## [TEXT SEGMENT]

□ □ □ □

Trading HUI Parabolas

Adam Hamilton     October 15, 2004     3174 Words

 

One of the first cognitive skills babies learn is to identify certain shapes, like circles, squares, and triangles.  It is kind of funny, but technically-oriented traders follow in these very infant footsteps when we examine charts.  A big part of technical analysis involves identifying certain recurring shapes on price charts.

 

While I have pretty much outgrown circles, squares, and triangles, one shape that endlessly fascinates me today is the mighty parabola.  My 4” thick Webster’s dictionary has a complicated definition for a parabola that only a mathematician would love, but I like to think of them as just plain old constantly accelerating slopes.

 

The proper definition of a slope is equally convoluted unless you have a doctorate in applied math, but the no-nonsense carpenters’ definition is easy to understand, rise over run.  If you are laying piping or installing a roof, the slope is critical.  A roof that rises one vertical foot for every ten feet of its horizontal distance has a slope of 1/10, a rise of one over a run of ten.

 

Parabolas, or constantly accelerating slopes, are ubiquitous in the financial markets.  Once you start looking for them they start to pop up everywhere, kind of like Elvis sightings.

 

The most famous example I am aware of today is the enormous NASDAQ bubble of the late 1990s.  If you examine a graph of the entire decade, you will note that the NASDAQ was barely climbing in the early 1990s, it started accelerating in the mid-1990s, and by the late 1990s it was shooting vertical in a mania frenzy.  The NASDAQ carved a massive parabola!  Gold left a similar parabolic slipstream in its own wake during its gargantuan 1970s bull.

 

These parabolas are so fascinating because they are always unsustainable in financial markets.  A price can rise gradually in the early years of a major move for quite a long time, but when the really big moves erupt in the final mania years the parabola has already sown the seeds for its own destruction.  Once a parabola goes vertical it becomes a kind of mathematical black hole, its own weight guaranteed to implode it back in on itself.

 

If you imagine a decade-long financial parabolic pattern, the final year may have a 50%+ gain.  Well, if you extrapolate this vertical rise out, the resulting numbers are just plain silly.  After 5 more years, this market would be 7.6 times higher.  After 10 more years at +50% per year, the market would be 57.7 times higher!  Obviously this is just absurd because far before these numbers are reached all the capital on earth would have been exhausted.

 

Thus parabolas, when they hit their final vertical zone, are absolutely guaranteed to fail in the near future.  Any other outcome is mathematically impossible.  As investors and speculators we have to remain aware of this macro view on parabolas.  If we have a decade-long chart that is accelerating vertically with huge annual gains, then we are witnessing a mania and need to sell before the inevitable reckoning, usually a crash, arrives.

 

Parabolas are certainly not limited to strategic charts though.  Like the markets themselves, parabolas are totally fractal in nature.  A fractal is an identical shape or pattern that appears at all different scales.  The whole art of technical analysis relies on this fractal nature of price charts.  Just as you can draw support and resistance lines on any scale of chart from a few hours to a few decades, parabolas too can be big or small but certainly present at any scale.

□ □ □ □

## [REQUESTS]
1) Repeat the part of the parabola article that opens with the words containing "Parabolas, or constantly" and closes with "gargantuan 1970s bull.", substituting "S&P 500" for "NASDAQ".
2) Condense the paragraph of the parabola article beginning "If you imagine a decade-long financial parabolic pattern" into two sentences, keeping its main figures.
The lines after this point have no connection to the parabola article.

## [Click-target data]

□ □ □ □

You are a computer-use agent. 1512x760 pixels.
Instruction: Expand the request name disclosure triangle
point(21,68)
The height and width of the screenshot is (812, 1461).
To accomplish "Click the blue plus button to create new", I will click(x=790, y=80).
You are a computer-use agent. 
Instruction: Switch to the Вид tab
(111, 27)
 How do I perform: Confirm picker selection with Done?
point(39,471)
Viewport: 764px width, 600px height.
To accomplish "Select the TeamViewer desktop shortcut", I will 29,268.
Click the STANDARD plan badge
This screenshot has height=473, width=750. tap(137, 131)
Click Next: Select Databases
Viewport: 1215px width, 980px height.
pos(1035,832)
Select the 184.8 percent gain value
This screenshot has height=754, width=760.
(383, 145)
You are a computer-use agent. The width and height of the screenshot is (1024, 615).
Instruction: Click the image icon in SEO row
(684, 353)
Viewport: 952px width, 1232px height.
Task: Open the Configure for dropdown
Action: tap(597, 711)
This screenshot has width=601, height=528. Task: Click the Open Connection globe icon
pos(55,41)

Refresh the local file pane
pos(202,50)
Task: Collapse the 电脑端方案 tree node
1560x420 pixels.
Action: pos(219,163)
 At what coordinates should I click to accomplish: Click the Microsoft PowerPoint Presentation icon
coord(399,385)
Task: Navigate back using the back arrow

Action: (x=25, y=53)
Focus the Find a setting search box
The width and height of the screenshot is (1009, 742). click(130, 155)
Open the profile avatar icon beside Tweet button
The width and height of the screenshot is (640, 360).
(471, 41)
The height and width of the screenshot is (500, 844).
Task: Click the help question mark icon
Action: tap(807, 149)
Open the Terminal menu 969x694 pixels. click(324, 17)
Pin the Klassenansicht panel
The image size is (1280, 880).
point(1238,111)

□ □ □ □

## [WORKED ANSWERS]
1)
Parabolas, or constantly accelerating slopes, are ubiquitous in the financial markets.  Once you start looking for them they start to pop up everywhere, kind of like Elvis sightings.

 

The most famous example I am aware of today is the enormous S&P 500 bubble of the late 1990s.  If you examine a graph of the entire decade, you will note that the S&P 500 was barely climbing in the early 1990s, it started accelerating in the mid-1990s, and by the late 1990s it was shooting vertical in a mania frenzy.  The S&P 500 carved a massive parabola!  Gold left a similar parabolic slipstream in its own wake during its gargantuan 1970s bull.

2) In a decade-long parabolic pattern, the final year may show a gain of 50% or more, and extrapolating that rise makes a market 7.6 times higher after 5 more years and 57.7 times higher after 10. This is absurd because all the capital on earth would be exhausted long before those numbers were reached.